Ainsi cheminent notre pensée et notre prière aux confins du monde connu, plus loin que les nébuleuses spirales, à la recherche de Celui qui en est la Cause et le Cœur. Elles vont à la rencontre des lumières et des grâces qui en descendent vers les hommes. Tous les mystères de notre vie découlent de ce Mystère essentiel ! Nous ne l’oublierons plus, dans la suite de notre méditation sur le Credo : nous ne savons le tout de rien, parce que tout vient de Dieu et y fait retour, selon les lois saintes de sa Justice et plus encore de sa Miséricorde.

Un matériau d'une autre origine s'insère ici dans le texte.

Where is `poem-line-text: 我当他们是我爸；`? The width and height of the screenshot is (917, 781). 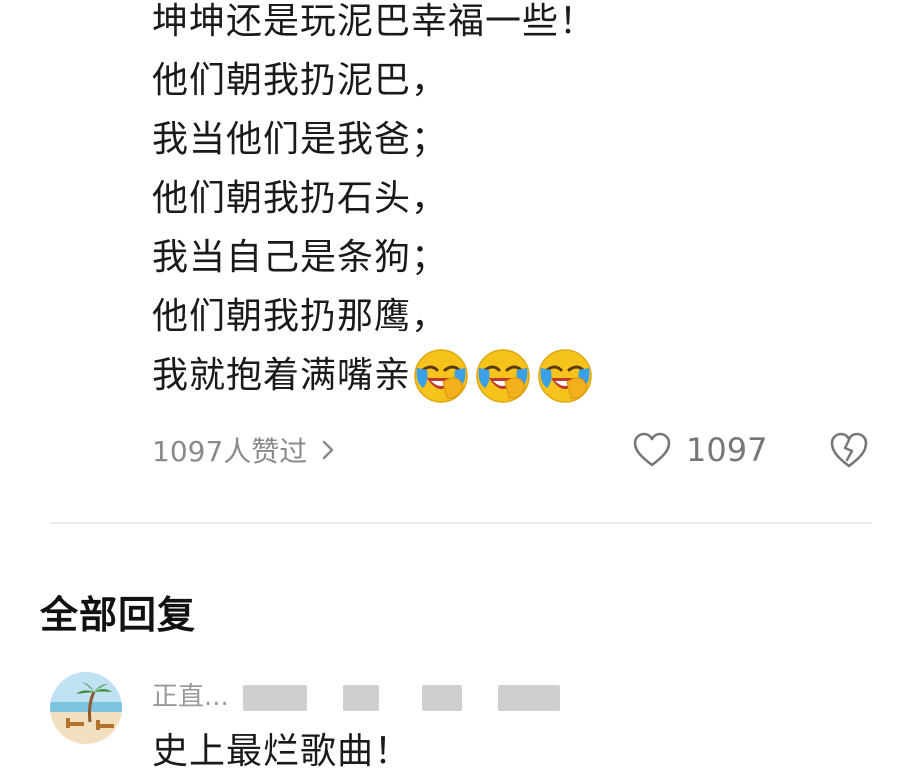
poem-line-text: 我当他们是我爸； is located at coordinates (300, 140).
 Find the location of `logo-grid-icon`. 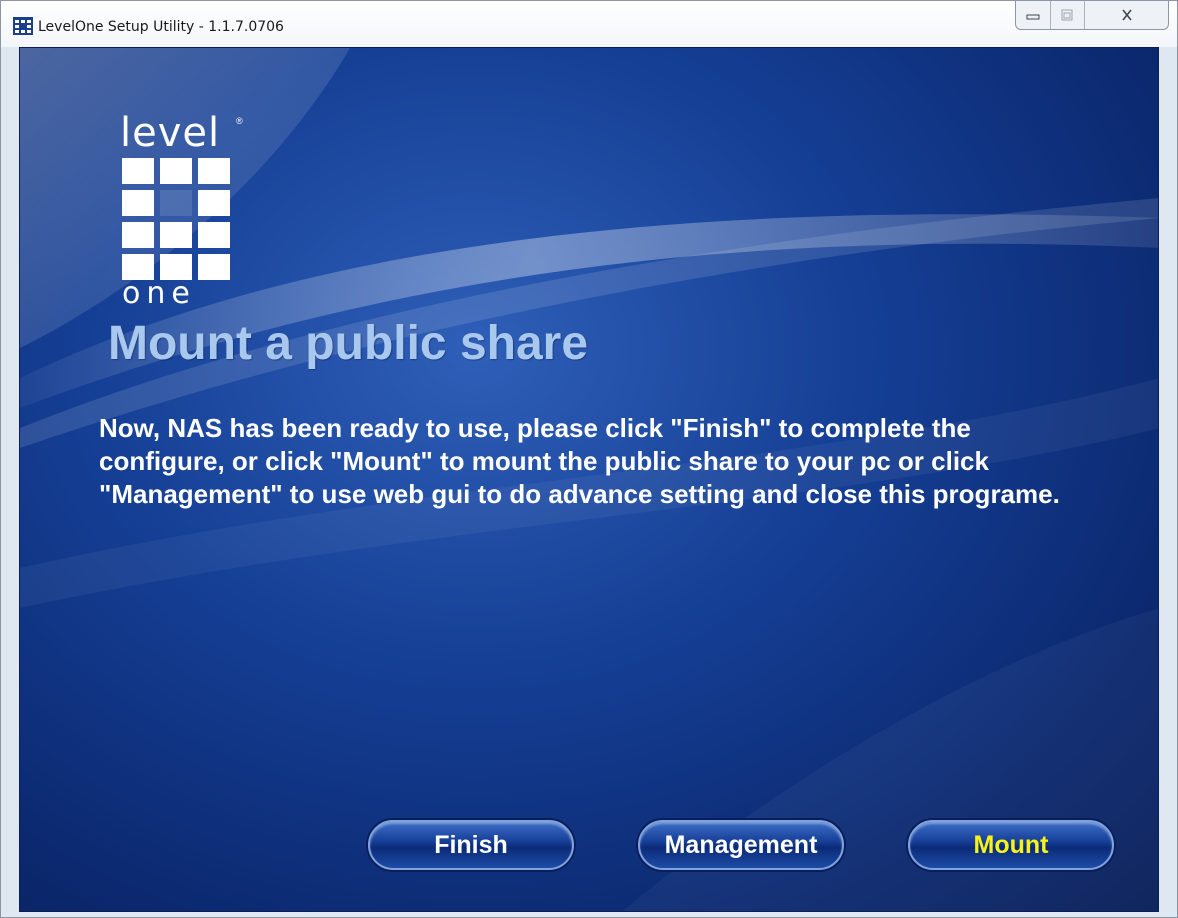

Laissons tendrement s’exhaler enfin la plainte de l’âme avide d’aller contempler son Dieu et son Père, dans l’unité du parfait amour :
« Pasteurs, vous qui passerez
Là-haut, par les bergeries jusqu’au sommet de la montagne,
Si par hasard vous voyez
Celui que j’aime le plus,
Dites-lui que je languis, que je souffre et que je meurs. »
Que les anges portent jusqu’au trône de Dieu nos louanges, nos demandes, notre adoration et les marques de notre amour !
Abbé Georges de Nantes
Extraits de la Lettre à mes amis no 222, tome III, février 1966.